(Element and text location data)
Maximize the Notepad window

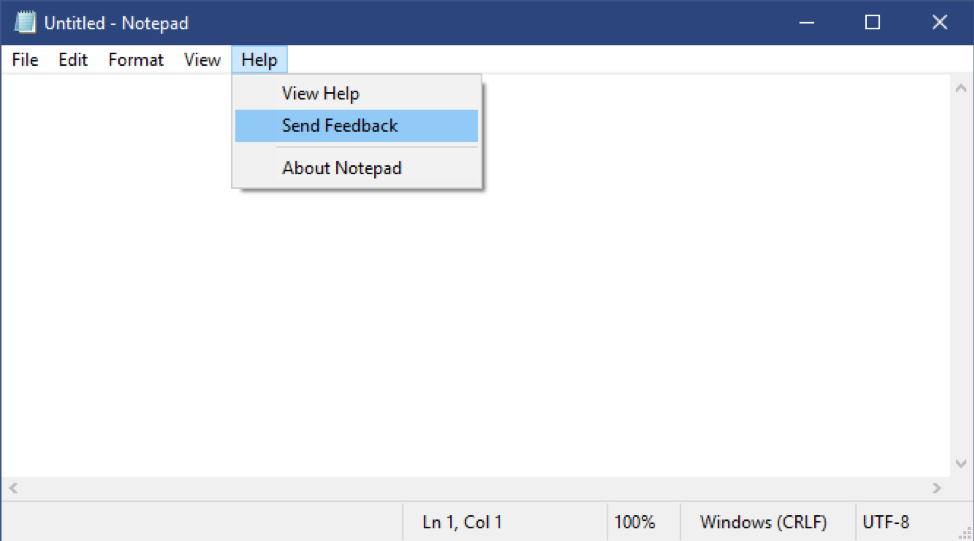pos(872,22)
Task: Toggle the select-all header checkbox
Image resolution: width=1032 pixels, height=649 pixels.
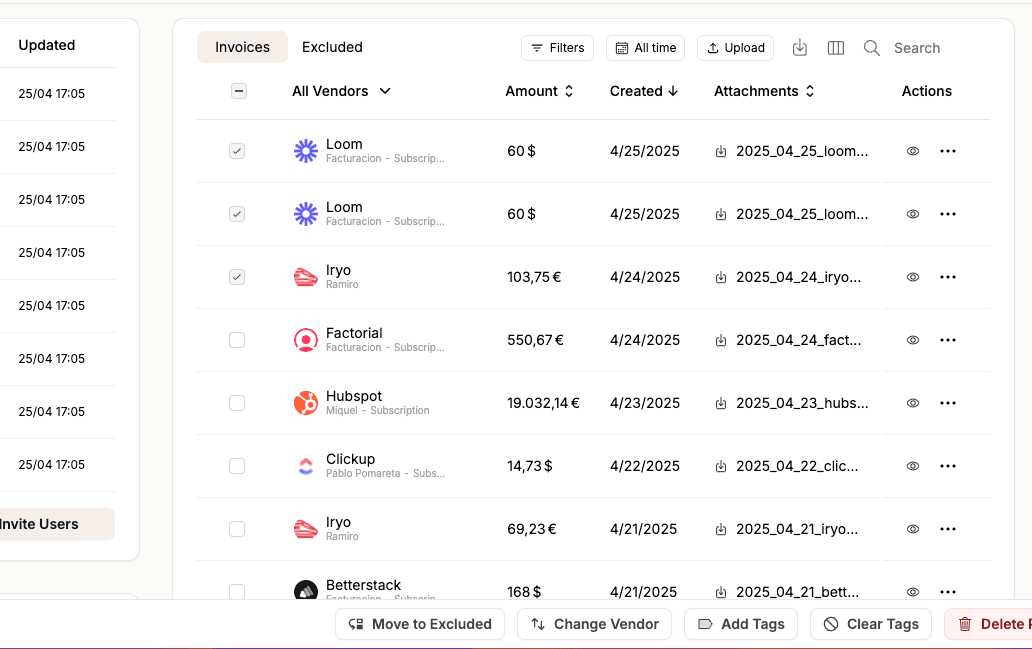Action: (x=239, y=91)
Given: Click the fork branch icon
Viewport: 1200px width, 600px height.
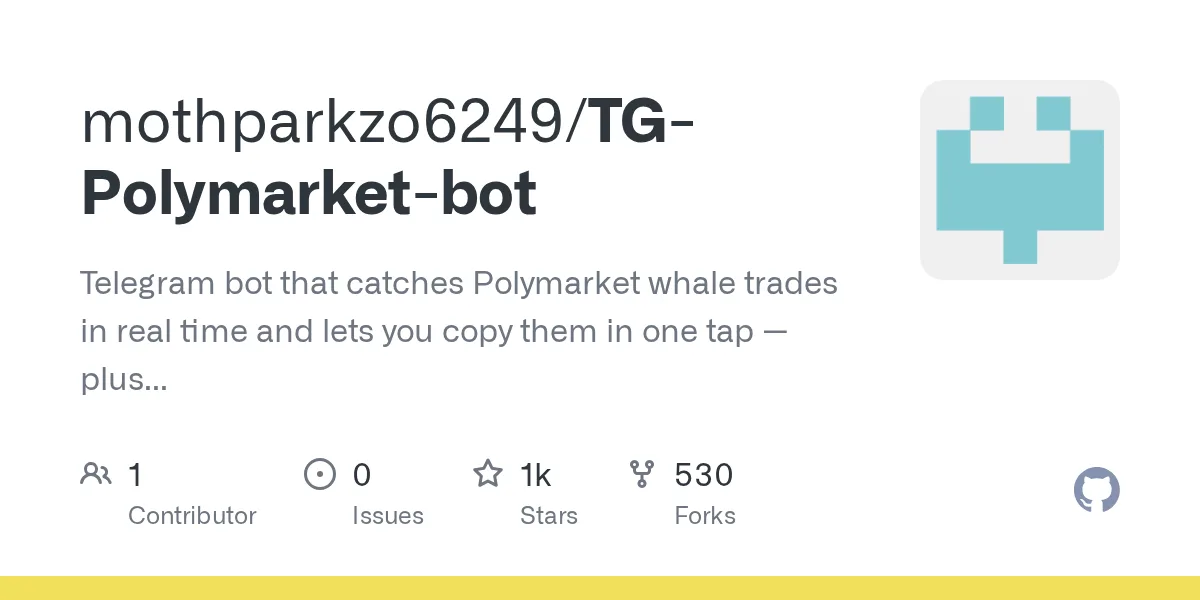Looking at the screenshot, I should coord(641,474).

WORK TO DO ::
Please extract every line of text from all the records above, word for word, and leave the pictures out of your answer.

REPLY ::
Maximize the Notepad window

pos(872,22)
Task: Toggle the select-all header checkbox
Image resolution: width=1032 pixels, height=649 pixels.
Action: (x=239, y=91)
Given: Click the fork branch icon
Viewport: 1200px width, 600px height.
Looking at the screenshot, I should coord(641,474).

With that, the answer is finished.